▸ **Records from a data collection**:

# # # #

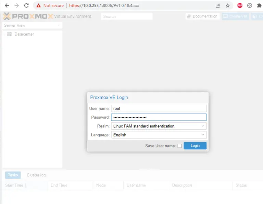Open the share page icon
Screen dimensions: 263x204
pyautogui.click(x=218, y=5)
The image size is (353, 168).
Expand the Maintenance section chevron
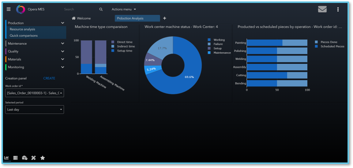click(x=63, y=44)
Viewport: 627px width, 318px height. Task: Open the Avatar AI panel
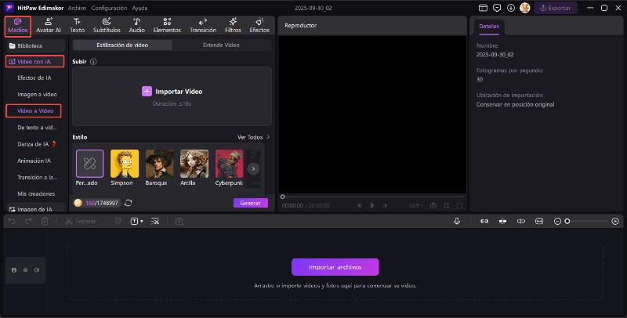point(48,24)
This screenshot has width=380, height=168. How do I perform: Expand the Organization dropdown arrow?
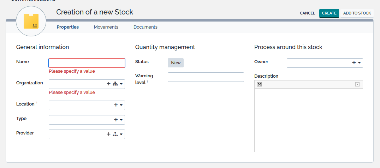[x=121, y=84]
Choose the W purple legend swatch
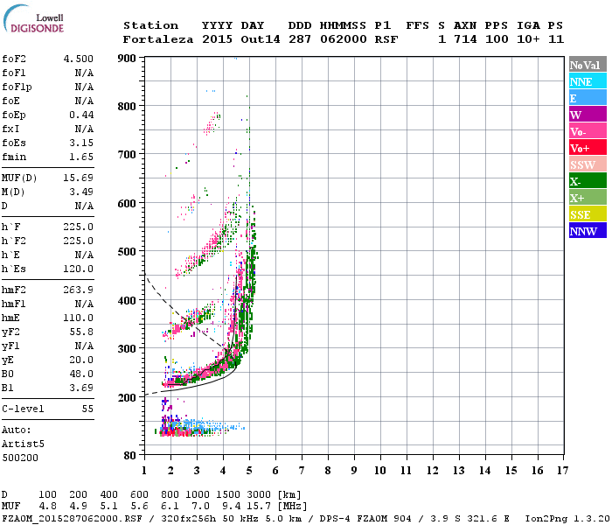 pyautogui.click(x=588, y=114)
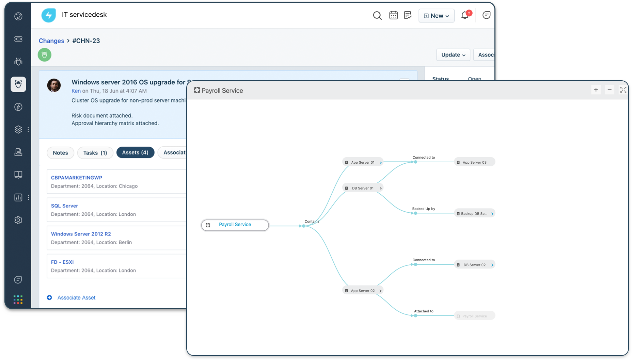Image resolution: width=632 pixels, height=360 pixels.
Task: Open the calendar icon in header
Action: click(393, 15)
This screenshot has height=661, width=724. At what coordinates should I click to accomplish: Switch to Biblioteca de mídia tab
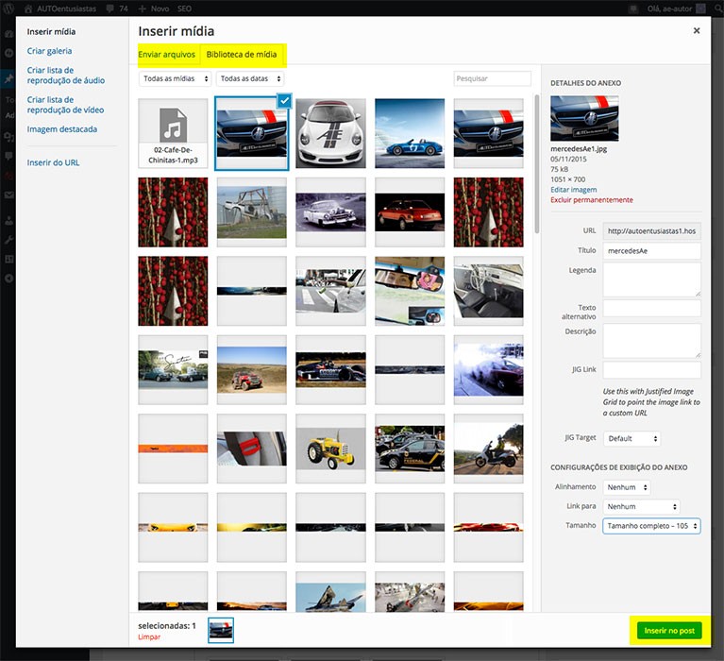click(242, 55)
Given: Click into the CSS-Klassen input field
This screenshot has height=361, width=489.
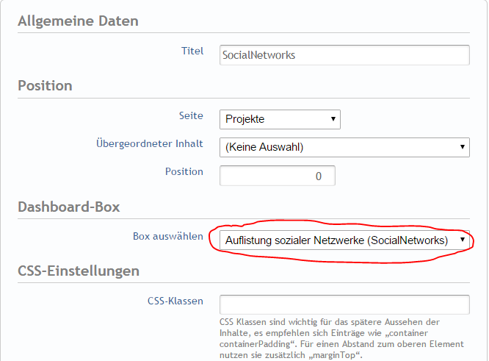Looking at the screenshot, I should point(344,305).
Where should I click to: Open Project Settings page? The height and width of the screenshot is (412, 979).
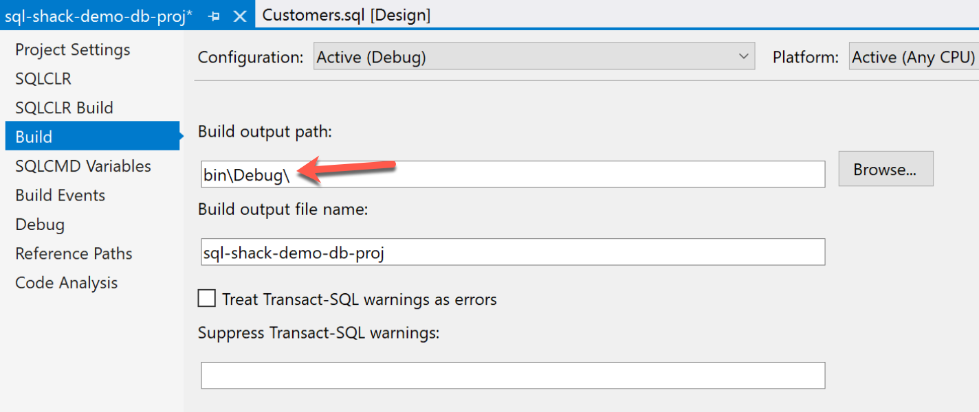point(72,50)
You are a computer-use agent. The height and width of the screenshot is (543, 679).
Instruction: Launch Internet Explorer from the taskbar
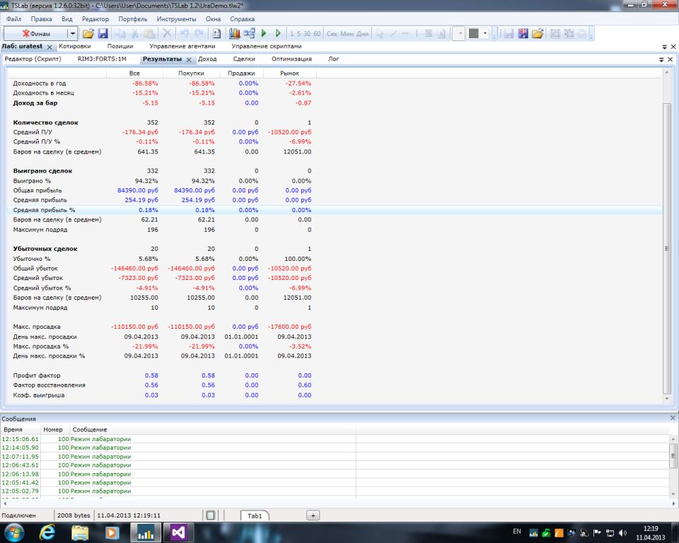coord(49,532)
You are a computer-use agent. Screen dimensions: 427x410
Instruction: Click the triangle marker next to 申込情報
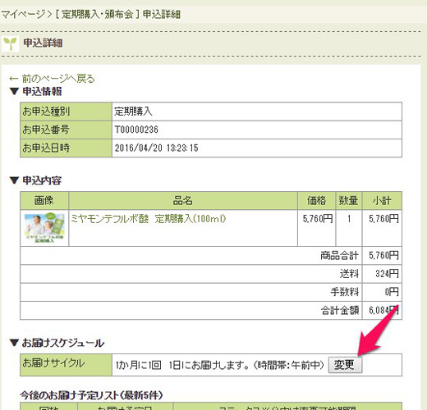pyautogui.click(x=14, y=91)
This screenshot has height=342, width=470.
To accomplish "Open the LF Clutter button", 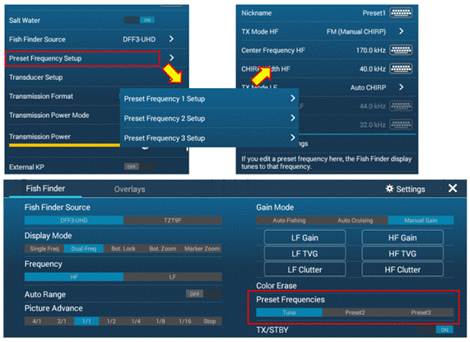I will point(305,269).
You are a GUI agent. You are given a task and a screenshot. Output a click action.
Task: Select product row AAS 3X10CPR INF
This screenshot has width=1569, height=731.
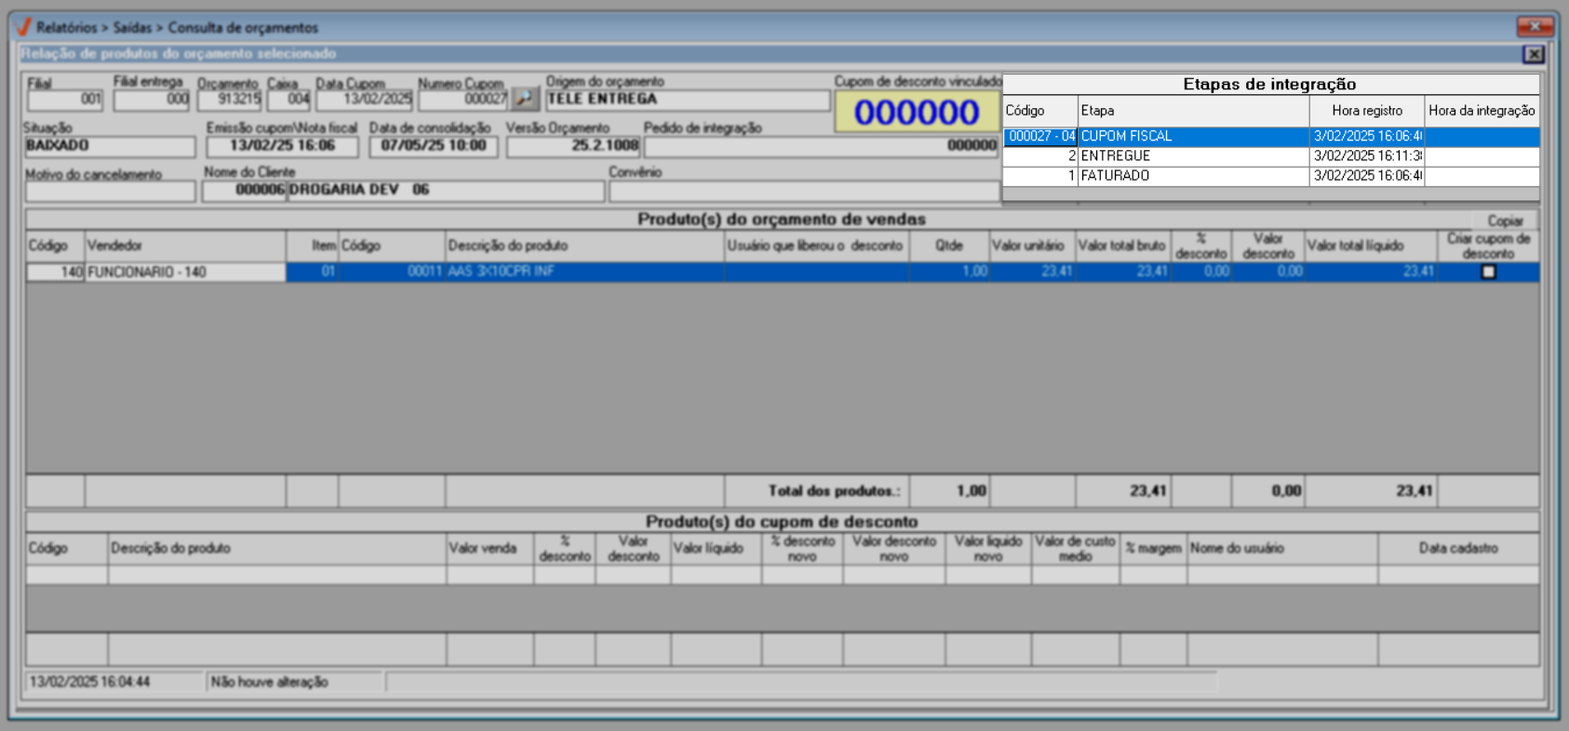coord(583,272)
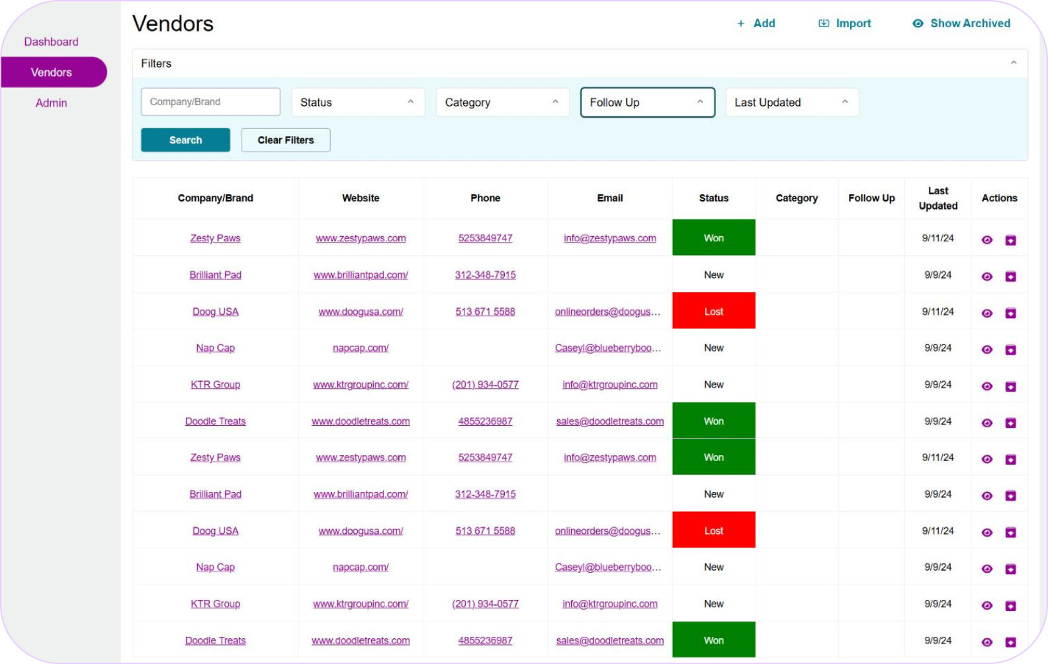Click eye icon on last KTR Group row
1048x664 pixels.
(986, 606)
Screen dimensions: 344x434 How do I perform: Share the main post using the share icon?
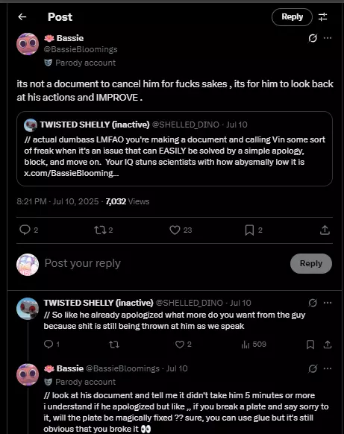click(x=325, y=230)
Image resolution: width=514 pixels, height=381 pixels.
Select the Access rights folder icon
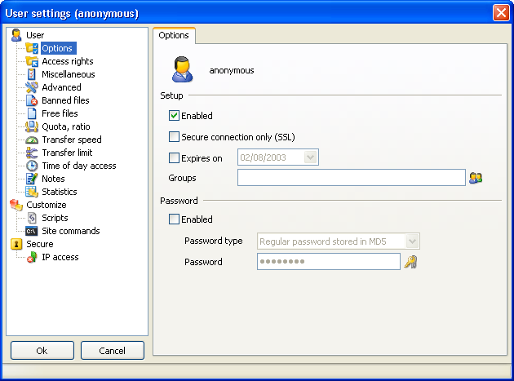(32, 61)
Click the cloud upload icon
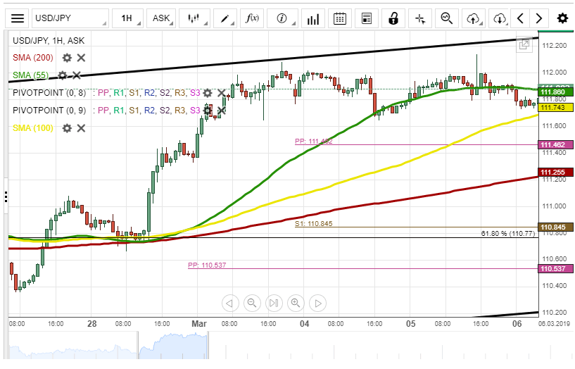Screen dimensions: 575x369 (x=474, y=18)
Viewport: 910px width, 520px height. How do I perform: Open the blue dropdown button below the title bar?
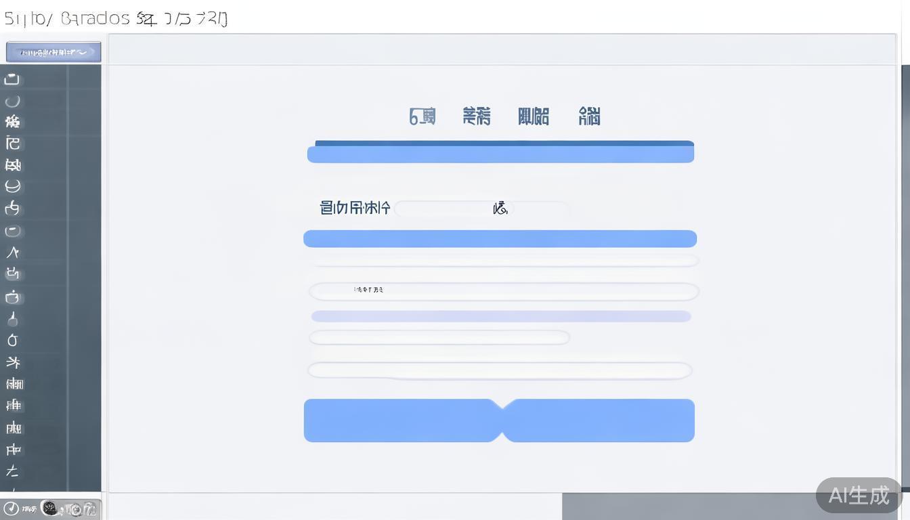[x=53, y=51]
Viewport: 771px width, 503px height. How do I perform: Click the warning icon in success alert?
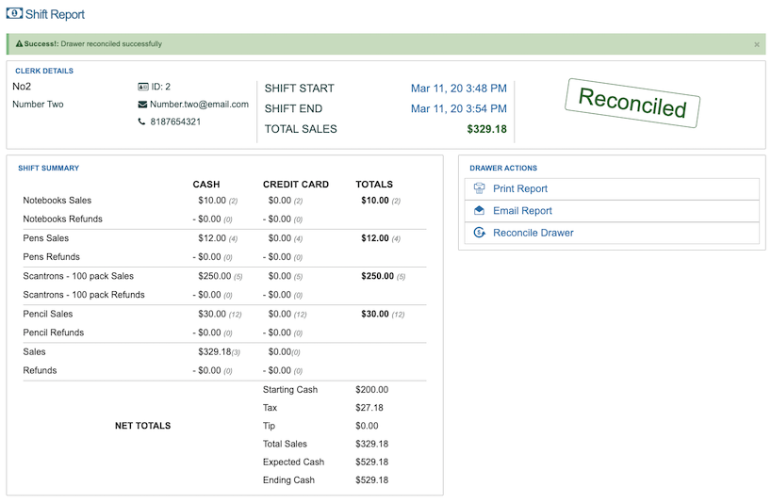(20, 44)
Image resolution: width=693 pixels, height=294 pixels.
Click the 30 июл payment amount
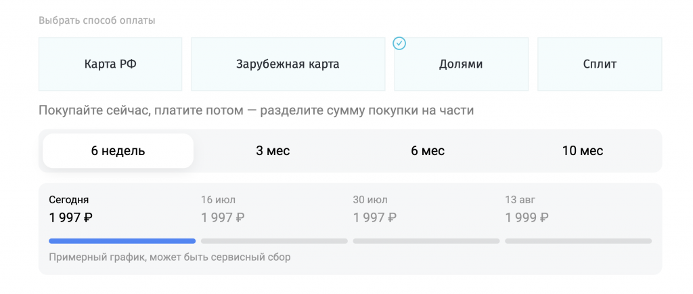coord(375,217)
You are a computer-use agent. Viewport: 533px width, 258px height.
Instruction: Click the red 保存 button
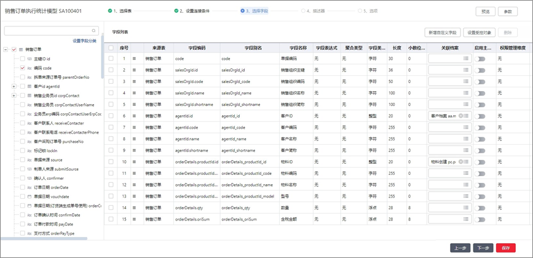pos(505,248)
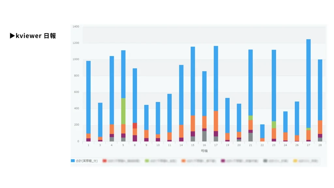
Task: Hide the purple legend series
Action: click(x=223, y=161)
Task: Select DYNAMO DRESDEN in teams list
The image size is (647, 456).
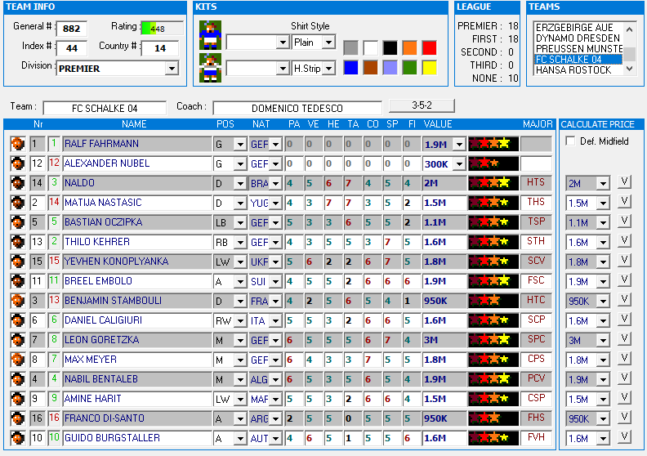Action: 577,38
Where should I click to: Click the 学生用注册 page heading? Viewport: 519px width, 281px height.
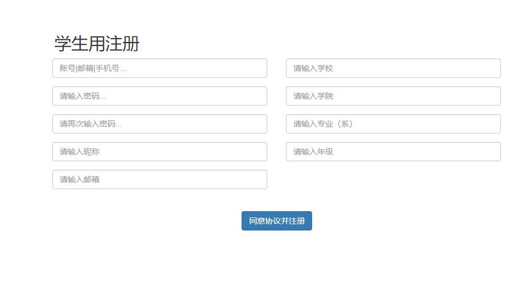coord(97,44)
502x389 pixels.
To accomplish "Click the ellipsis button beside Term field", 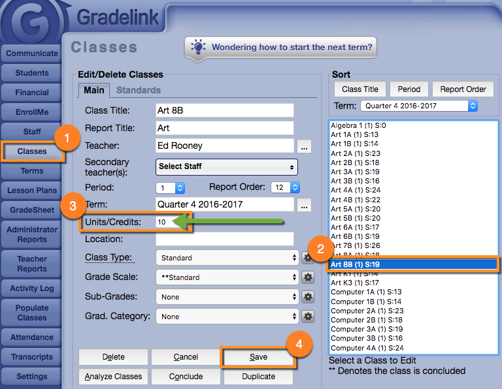I will [305, 205].
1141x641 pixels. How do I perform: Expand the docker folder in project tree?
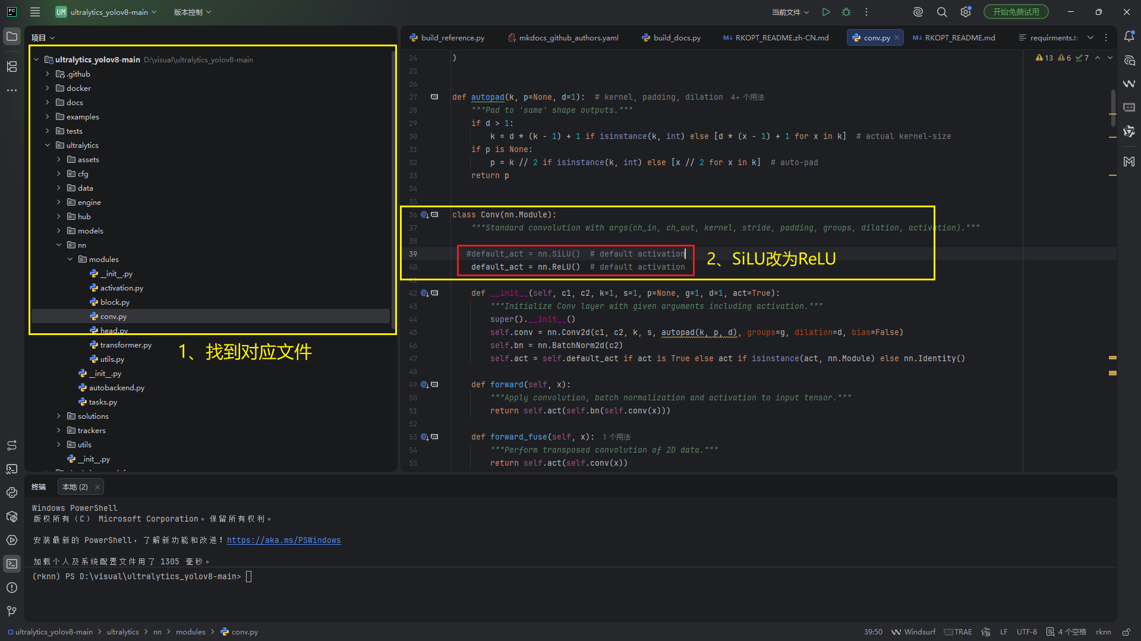pos(48,89)
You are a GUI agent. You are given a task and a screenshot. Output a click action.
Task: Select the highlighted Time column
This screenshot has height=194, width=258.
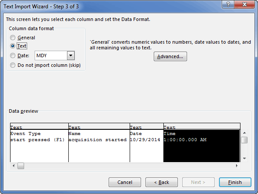pos(202,143)
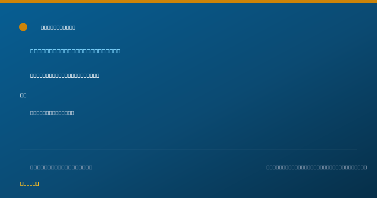Click the thin horizontal divider line
The image size is (377, 198).
(189, 150)
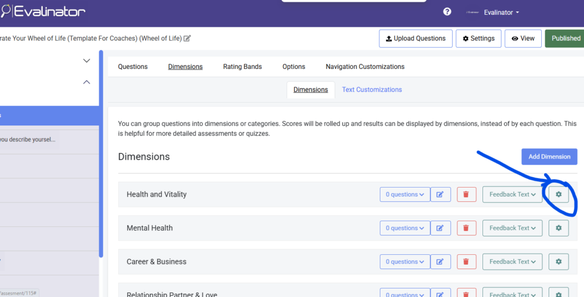Open the Evalinator account menu

click(501, 13)
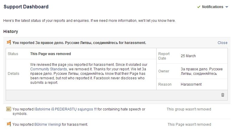Click the green checkmark next to Notifications
The height and width of the screenshot is (132, 235).
click(x=199, y=7)
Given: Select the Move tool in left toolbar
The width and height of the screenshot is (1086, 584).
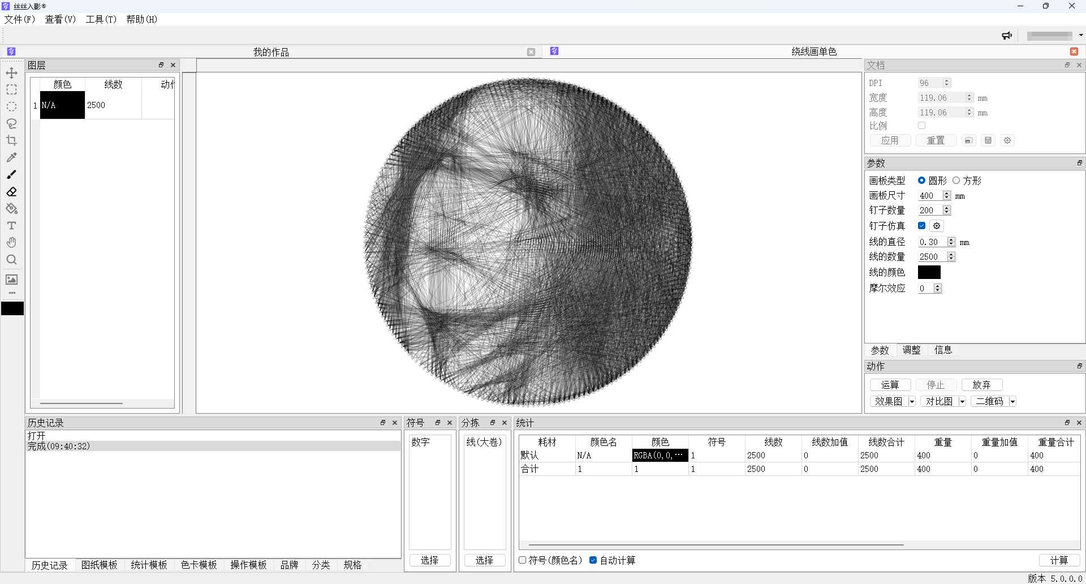Looking at the screenshot, I should [11, 73].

# # # #

▸ **Exercise aim**:
Go through the records and copy each line with "computer" in it.

▸ **Solution below**:
You are a computer-use agent. The height and width of the screenshot is (543, 679).
You are a computer-use agent. Screen dimensions: 427x410
You are a computer-use agent. Viewport: 533px width, 258px height.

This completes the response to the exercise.